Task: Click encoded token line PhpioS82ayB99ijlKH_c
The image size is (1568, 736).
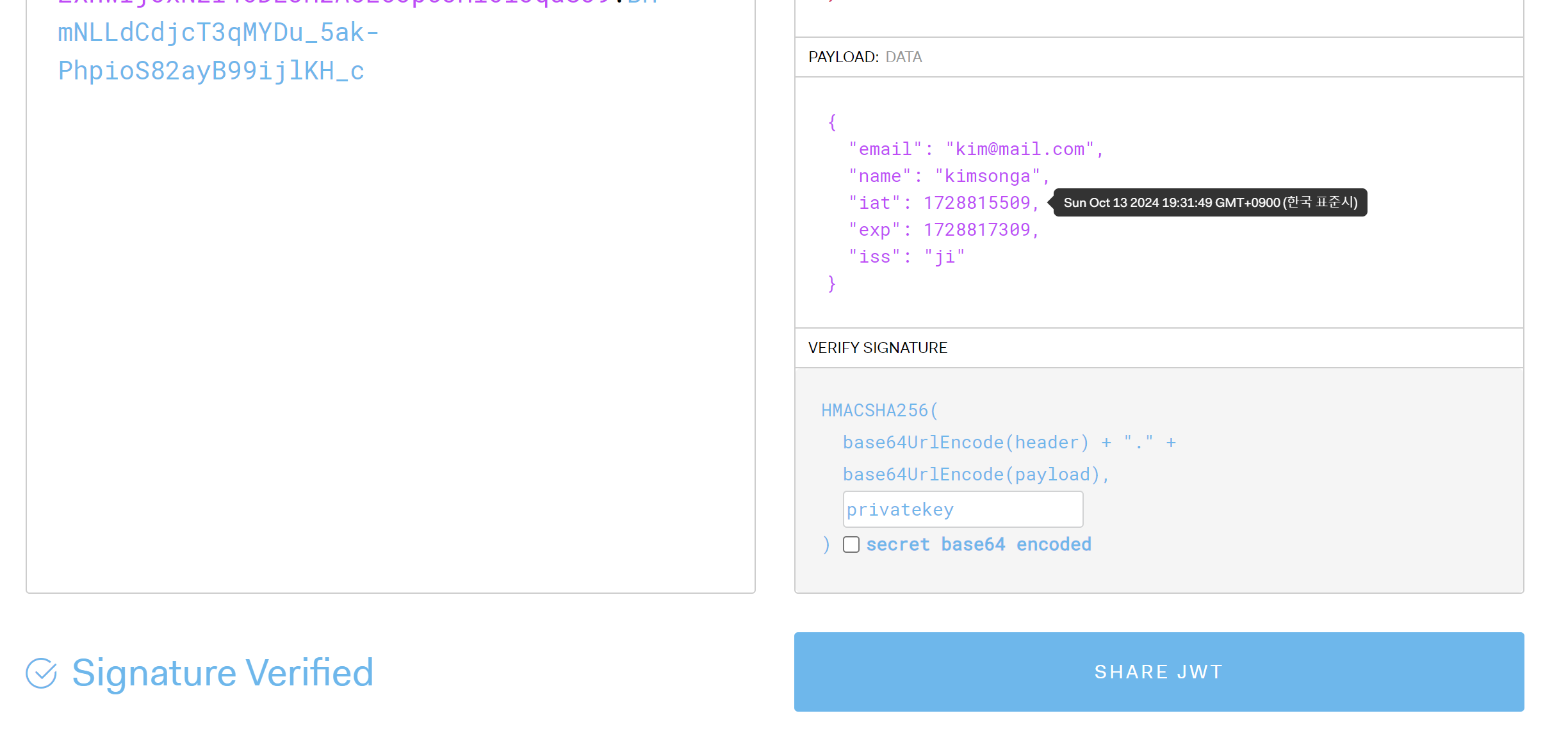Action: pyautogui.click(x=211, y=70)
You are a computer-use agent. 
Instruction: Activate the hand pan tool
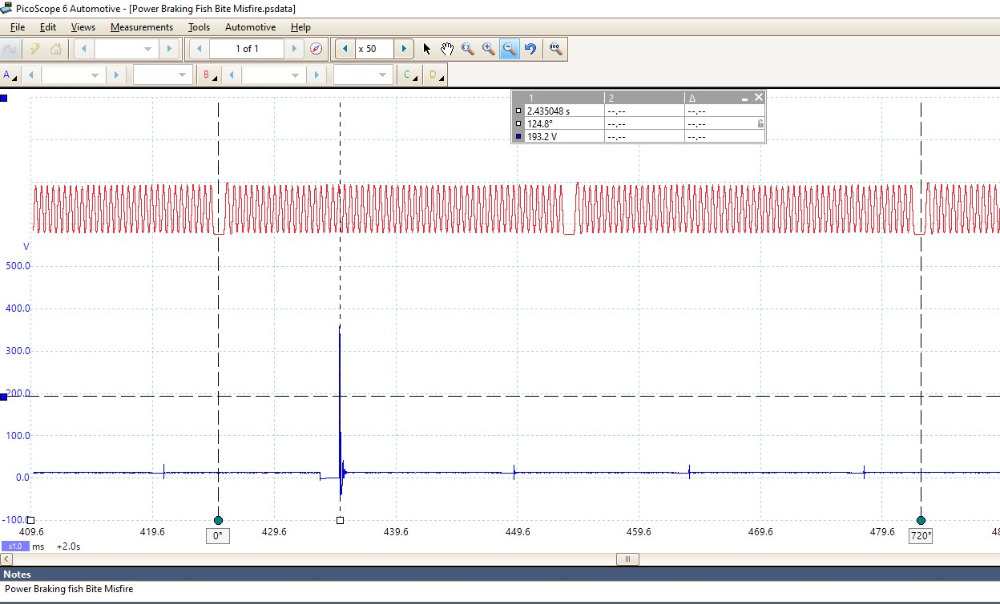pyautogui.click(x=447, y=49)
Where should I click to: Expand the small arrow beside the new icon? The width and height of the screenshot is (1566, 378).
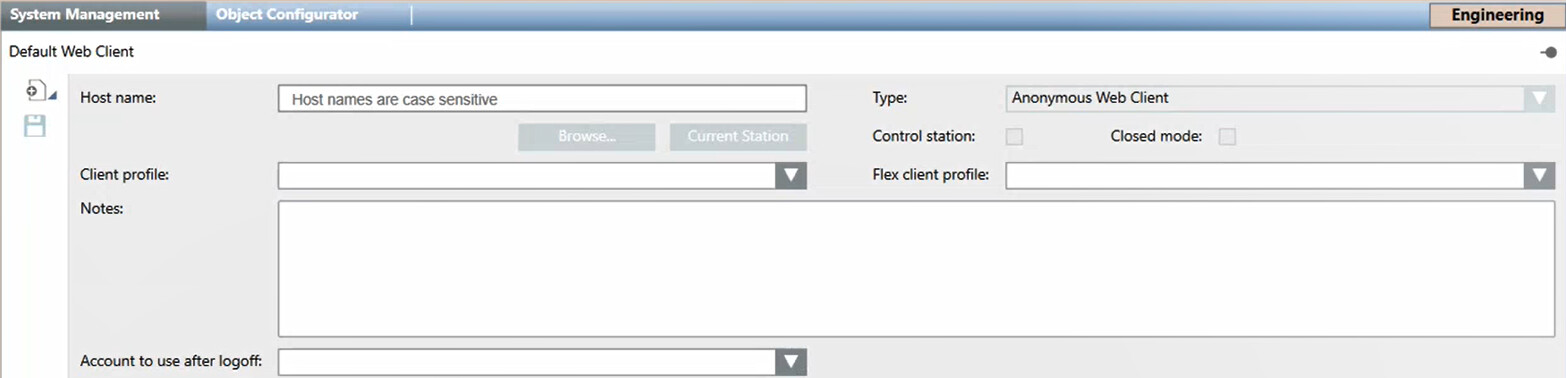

■ GOAL ■
Please scale the records by rewriting all their lines, requests included, with every click coordinate in the answers multiplied by 2.55 and rounded to the nearest whole number, halves rounded up. Leave the pictures out.

■ FINISHED ANSWER ■
Task: Click encoded token line PhpioS82ayB99ijlKH_c
The image size is (1568, 736).
Action: pyautogui.click(x=538, y=179)
You are a computer-use agent. 
Instruction: Activate the hand pan tool
pyautogui.click(x=1140, y=125)
Where should I click to: Expand the small arrow beside the new icon? The width and height of the screenshot is (1566, 378).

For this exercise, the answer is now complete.